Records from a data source
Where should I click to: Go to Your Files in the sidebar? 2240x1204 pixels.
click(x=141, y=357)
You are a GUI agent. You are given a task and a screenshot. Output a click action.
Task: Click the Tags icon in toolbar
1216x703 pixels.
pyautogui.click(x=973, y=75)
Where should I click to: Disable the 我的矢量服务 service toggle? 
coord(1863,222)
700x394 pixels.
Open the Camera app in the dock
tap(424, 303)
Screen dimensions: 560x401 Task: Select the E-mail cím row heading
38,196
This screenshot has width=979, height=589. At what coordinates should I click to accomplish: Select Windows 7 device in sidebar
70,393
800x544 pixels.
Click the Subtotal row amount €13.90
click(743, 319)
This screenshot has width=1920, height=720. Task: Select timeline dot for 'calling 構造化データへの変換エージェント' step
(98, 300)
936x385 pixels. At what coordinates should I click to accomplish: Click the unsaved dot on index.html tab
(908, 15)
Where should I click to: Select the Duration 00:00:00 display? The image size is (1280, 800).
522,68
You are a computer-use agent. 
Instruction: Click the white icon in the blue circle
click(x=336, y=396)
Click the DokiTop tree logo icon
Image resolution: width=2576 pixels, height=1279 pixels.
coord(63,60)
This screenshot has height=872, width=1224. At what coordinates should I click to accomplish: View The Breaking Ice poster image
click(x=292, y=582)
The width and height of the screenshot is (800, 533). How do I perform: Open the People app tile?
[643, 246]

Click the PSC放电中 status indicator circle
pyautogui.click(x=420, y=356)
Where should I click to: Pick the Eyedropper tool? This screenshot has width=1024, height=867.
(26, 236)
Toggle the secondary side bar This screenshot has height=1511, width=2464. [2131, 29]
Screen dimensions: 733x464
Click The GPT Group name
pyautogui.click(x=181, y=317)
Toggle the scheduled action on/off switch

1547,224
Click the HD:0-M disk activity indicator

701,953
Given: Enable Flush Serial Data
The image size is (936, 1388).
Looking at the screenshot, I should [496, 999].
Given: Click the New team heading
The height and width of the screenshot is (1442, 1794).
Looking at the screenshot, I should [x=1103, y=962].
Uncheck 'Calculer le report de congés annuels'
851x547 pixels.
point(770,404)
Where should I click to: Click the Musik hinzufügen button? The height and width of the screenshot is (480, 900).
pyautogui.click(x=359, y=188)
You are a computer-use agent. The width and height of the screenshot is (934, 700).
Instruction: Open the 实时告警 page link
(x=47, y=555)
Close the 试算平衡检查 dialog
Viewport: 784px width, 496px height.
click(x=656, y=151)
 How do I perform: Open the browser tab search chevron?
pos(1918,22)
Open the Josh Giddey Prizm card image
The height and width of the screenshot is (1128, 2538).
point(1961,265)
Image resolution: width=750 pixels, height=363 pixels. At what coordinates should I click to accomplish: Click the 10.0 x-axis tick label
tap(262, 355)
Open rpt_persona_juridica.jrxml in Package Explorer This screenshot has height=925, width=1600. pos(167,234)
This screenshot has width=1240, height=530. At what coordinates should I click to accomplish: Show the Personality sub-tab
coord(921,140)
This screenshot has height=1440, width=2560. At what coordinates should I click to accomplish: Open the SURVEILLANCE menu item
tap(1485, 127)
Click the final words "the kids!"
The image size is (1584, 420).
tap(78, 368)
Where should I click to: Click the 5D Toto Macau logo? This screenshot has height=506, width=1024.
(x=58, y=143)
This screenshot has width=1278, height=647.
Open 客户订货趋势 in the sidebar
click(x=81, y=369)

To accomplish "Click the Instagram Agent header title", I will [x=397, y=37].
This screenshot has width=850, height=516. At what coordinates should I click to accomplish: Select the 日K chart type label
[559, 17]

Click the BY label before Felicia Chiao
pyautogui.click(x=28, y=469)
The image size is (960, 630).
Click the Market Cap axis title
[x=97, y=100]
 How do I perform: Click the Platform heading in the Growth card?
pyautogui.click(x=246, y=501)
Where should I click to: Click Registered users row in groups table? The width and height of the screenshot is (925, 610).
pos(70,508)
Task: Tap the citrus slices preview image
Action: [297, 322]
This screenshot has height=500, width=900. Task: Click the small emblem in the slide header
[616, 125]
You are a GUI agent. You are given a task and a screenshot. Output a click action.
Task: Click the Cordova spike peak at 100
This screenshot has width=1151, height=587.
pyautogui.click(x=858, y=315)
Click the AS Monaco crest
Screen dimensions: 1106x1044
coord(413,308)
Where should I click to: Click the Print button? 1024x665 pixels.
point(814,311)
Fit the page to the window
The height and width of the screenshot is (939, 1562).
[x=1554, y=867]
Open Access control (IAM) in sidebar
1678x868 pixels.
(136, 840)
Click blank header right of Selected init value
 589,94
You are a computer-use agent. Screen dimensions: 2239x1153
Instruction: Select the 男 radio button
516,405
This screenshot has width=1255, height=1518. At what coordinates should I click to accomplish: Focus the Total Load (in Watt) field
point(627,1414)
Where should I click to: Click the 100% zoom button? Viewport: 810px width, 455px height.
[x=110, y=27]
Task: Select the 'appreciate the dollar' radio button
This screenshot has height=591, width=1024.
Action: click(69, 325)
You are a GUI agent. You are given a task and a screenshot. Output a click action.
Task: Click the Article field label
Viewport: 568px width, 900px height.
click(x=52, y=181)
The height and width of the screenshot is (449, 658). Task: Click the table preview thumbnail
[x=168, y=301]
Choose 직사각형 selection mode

The exercise - Convert the records above into a JSON list of strings, one string for each line, with blank lines left out.

Written reply -
[
  "Where should I click to: Go to Your Files in the sidebar? 2240x1204 pixels.",
  "click(x=141, y=357)",
  "You are a GUI agent. You are given a task and a screenshot. Output a click action.",
  "Task: Click the Tags icon in toolbar",
  "1216x703 pixels.",
  "pyautogui.click(x=973, y=75)",
  "Where should I click to: Disable the 我的矢量服务 service toggle? ",
  "coord(1863,222)",
  "700x394 pixels.",
  "Open the Camera app in the dock",
  "tap(424, 303)",
  "Screen dimensions: 560x401 Task: Select the E-mail cím row heading",
  "38,196",
  "This screenshot has width=979, height=589. At what coordinates should I click to accomplish: Select Windows 7 device in sidebar",
  "70,393",
  "800x544 pixels.",
  "Click the Subtotal row amount €13.90",
  "click(743, 319)",
  "This screenshot has width=1920, height=720. Task: Select timeline dot for 'calling 構造化データへの変換エージェント' step",
  "(98, 300)",
  "936x385 pixels. At what coordinates should I click to accomplish: Click the unsaved dot on index.html tab",
  "(908, 15)",
  "Where should I click to: Select the Duration 00:00:00 display? The image size is (1280, 800).",
  "522,68",
  "You are a computer-use agent. ",
  "Instruction: Click the white icon in the blue circle",
  "click(x=336, y=396)",
  "Click the DokiTop tree logo icon",
  "Image resolution: width=2576 pixels, height=1279 pixels.",
  "coord(63,60)",
  "This screenshot has height=872, width=1224. At what coordinates should I click to accomplish: View The Breaking Ice poster image",
  "click(x=292, y=582)",
  "The width and height of the screenshot is (800, 533). How do I perform: Open the People app tile?",
  "[643, 246]",
  "Click the PSC放电中 status indicator circle",
  "pyautogui.click(x=420, y=356)",
  "Where should I click to: Pick the Eyedropper tool? This screenshot has width=1024, height=867.",
  "(26, 236)",
  "Toggle the secondary side bar This screenshot has height=1511, width=2464. [2131, 29]",
  "Screen dimensions: 733x464",
  "Click The GPT Group name",
  "pyautogui.click(x=181, y=317)",
  "Toggle the scheduled action on/off switch",
  "1547,224",
  "Click the HD:0-M disk activity indicator",
  "701,953",
  "Given: Enable Flush Serial Data",
  "The image size is (936, 1388).",
  "Looking at the screenshot, I should [496, 999].",
  "Given: Click the New team heading",
  "The height and width of the screenshot is (1442, 1794).",
  "Looking at the screenshot, I should [x=1103, y=962].",
  "Uncheck 'Calculer le report de congés annuels'",
  "851x547 pixels.",
  "point(770,404)",
  "Where should I click to: Click the Musik hinzufügen button? The height and width of the screenshot is (480, 900).",
  "pyautogui.click(x=359, y=188)",
  "You are a computer-use agent. The width and height of the screenshot is (934, 700).",
  "Instruction: Open the 实时告警 page link",
  "(x=47, y=555)",
  "Close the 试算平衡检查 dialog",
  "Viewport: 784px width, 496px height.",
  "click(x=656, y=151)",
  " How do I perform: Open the browser tab search chevron?",
  "pos(1918,22)",
  "Open the Josh Giddey Prizm card image",
  "The height and width of the screenshot is (1128, 2538).",
  "point(1961,265)",
  "Image resolution: width=750 pixels, height=363 pixels. At what coordinates should I click to accomplish: Click the 10.0 x-axis tick label",
  "tap(262, 355)",
  "Open rpt_persona_juridica.jrxml in Package Explorer This screenshot has height=925, width=1600. pos(167,234)",
  "This screenshot has width=1240, height=530. At what coordinates should I click to accomplish: Show the Personality sub-tab",
  "coord(921,140)",
  "This screenshot has height=1440, width=2560. At what coordinates should I click to accomplish: Open the SURVEILLANCE menu item",
  "tap(1485, 127)",
  "Click the final words \"the kids!\"",
  "The image size is (1584, 420).",
  "tap(78, 368)",
  "Where should I click to: Click the 5D Toto Macau logo? This screenshot has height=506, width=1024.",
  "(x=58, y=143)",
  "This screenshot has width=1278, height=647.",
  "Open 客户订货趋势 in the sidebar",
  "click(x=81, y=369)",
  "To accomplish \"Click the Instagram Agent header title\", I will [x=397, y=37].",
  "This screenshot has width=850, height=516. At what coordinates should I click to accomplish: Select the 日K chart type label",
  "[559, 17]",
  "Click the BY label before Felicia Chiao",
  "pyautogui.click(x=28, y=469)",
  "The image size is (960, 630).",
  "Click the Market Cap axis title",
  "[x=97, y=100]",
  " How do I perform: Click the Platform heading in the Growth card?",
  "pyautogui.click(x=246, y=501)",
  "Where should I click to: Click Registered users row in groups table? The width and height of the screenshot is (925, 610).",
  "pos(70,508)",
  "Task: Tap the citrus slices preview image",
  "Action: [297, 322]",
  "This screenshot has height=500, width=900. Task: Click the small emblem in the slide header",
  "[616, 125]",
  "You are a GUI agent. You are given a task and a screenshot. Output a click action.",
  "Task: Click the Cordova spike peak at 100",
  "This screenshot has width=1151, height=587.",
  "pyautogui.click(x=858, y=315)",
  "Click the AS Monaco crest",
  "Screen dimensions: 1106x1044",
  "coord(413,308)",
  "Where should I click to: Click the Print button? 1024x665 pixels.",
  "point(814,311)",
  "Fit the page to the window",
  "The height and width of the screenshot is (939, 1562).",
  "[x=1554, y=867]",
  "Open Access control (IAM) in sidebar",
  "1678x868 pixels.",
  "(136, 840)",
  "Click blank header right of Selected init value",
  " 589,94",
  "You are a computer-use agent. Screen dimensions: 2239x1153",
  "Instruction: Select the 男 radio button",
  "516,405",
  "This screenshot has width=1255, height=1518. At what coordinates should I click to accomplish: Focus the Total Load (in Watt) field",
  "point(627,1414)",
  "Where should I click to: Click the 100% zoom button? Viewport: 810px width, 455px height.",
  "[x=110, y=27]",
  "Task: Select the 'appreciate the dollar' radio button",
  "This screenshot has height=591, width=1024.",
  "Action: click(69, 325)",
  "You are a GUI agent. You are given a task and a screenshot. Output a click action.",
  "Task: Click the Article field label",
  "Viewport: 568px width, 900px height.",
  "click(x=52, y=181)",
  "The height and width of the screenshot is (449, 658). Task: Click the table preview thumbnail",
  "[x=168, y=301]",
  "Choose 직사각형 selection mode"
]